Meski tengah berada dalam tekanan kecukupan modal, kinerja BNI selama pandemi Covid-19 terlihat stabil. Berdasarkan laporan keuangan terakhirnya, perseroan itu per Juni 2021 membukukan pertumbuhan kredit 4,5 persen secara tahunan menjadi Rp569,73 triliun. Sedangkan, kredit bank umum pada periode yang sama hanya tumbuh 0,6 persen.

Dengan pertumbuhan kredit tersebut, kemampuan BNI menggalang pendapatan bunga juga terindikasi baik, terlihat dari rasio net interest margin/NIM mereka.
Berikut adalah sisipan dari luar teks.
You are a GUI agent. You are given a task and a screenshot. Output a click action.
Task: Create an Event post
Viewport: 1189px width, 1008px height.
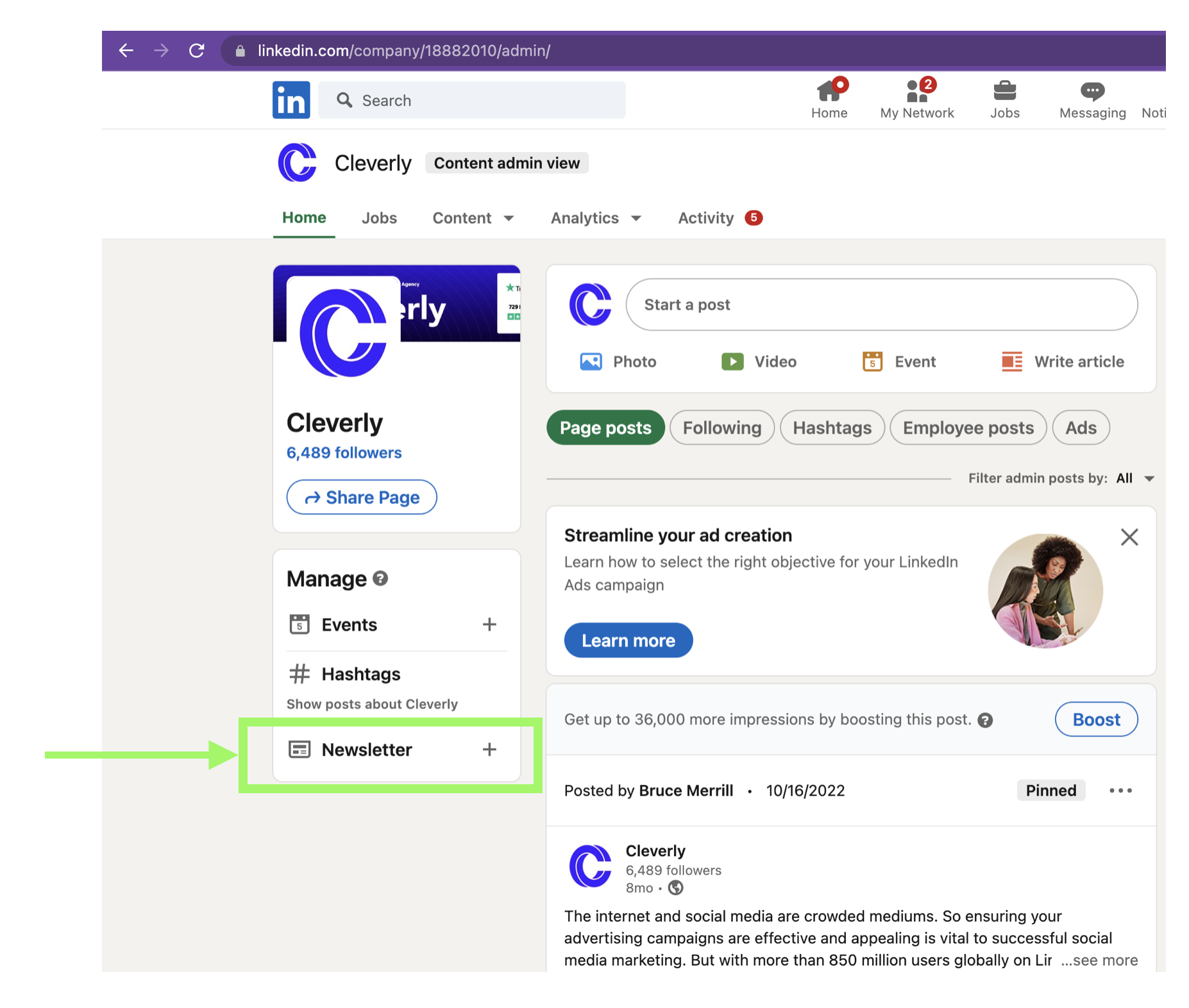[x=897, y=361]
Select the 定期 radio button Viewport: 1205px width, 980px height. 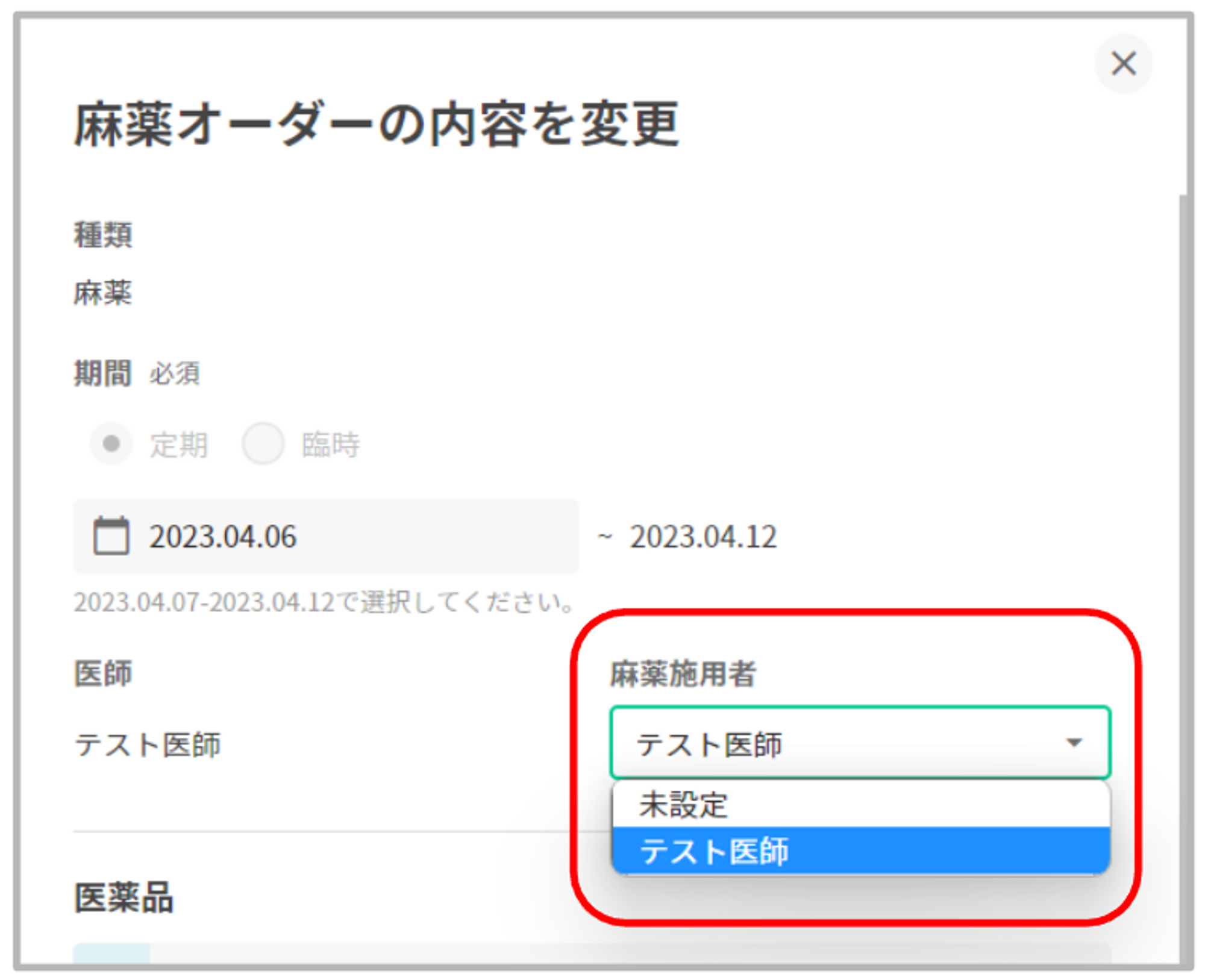pyautogui.click(x=111, y=444)
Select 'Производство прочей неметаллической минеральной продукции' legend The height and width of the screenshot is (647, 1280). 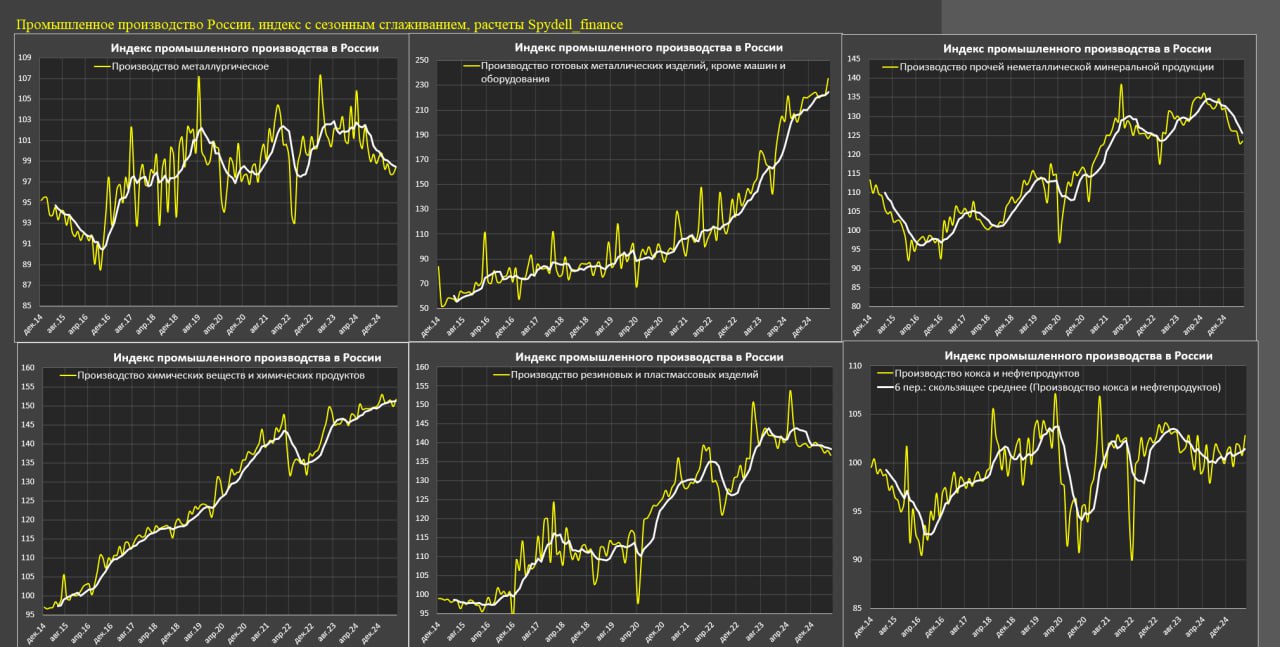(x=1056, y=67)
Rasio NIM BNI di periode yang sama tercatat mencapai 4,85 persen, sedikit di atas NIM industri sebesar 4,66 persen.

Menurut laporan sama, kinerja BNI terlihat efisien, dibuktikan dengan rasio biaya operasional terhadap pendapatan operasional (BOPO). Rasio BOPO BNI saat ini ada di 81,21 persen, sedikit di bawah rata-rata bank umum 84,59 persen.

Kinerja BNI yang efisien ini boleh jadi berpengaruh pada kemampuannya menghasilkan laba berdasarkan aset. Rasio return on asset/ROA BNI tercatat mencapai 1,5 persen, naik tipis dari Juni 2020 1,4 persen. Meskipun begitu, ROE BNI masih lebih rendah dari industri yang mencapai 1,88 persen.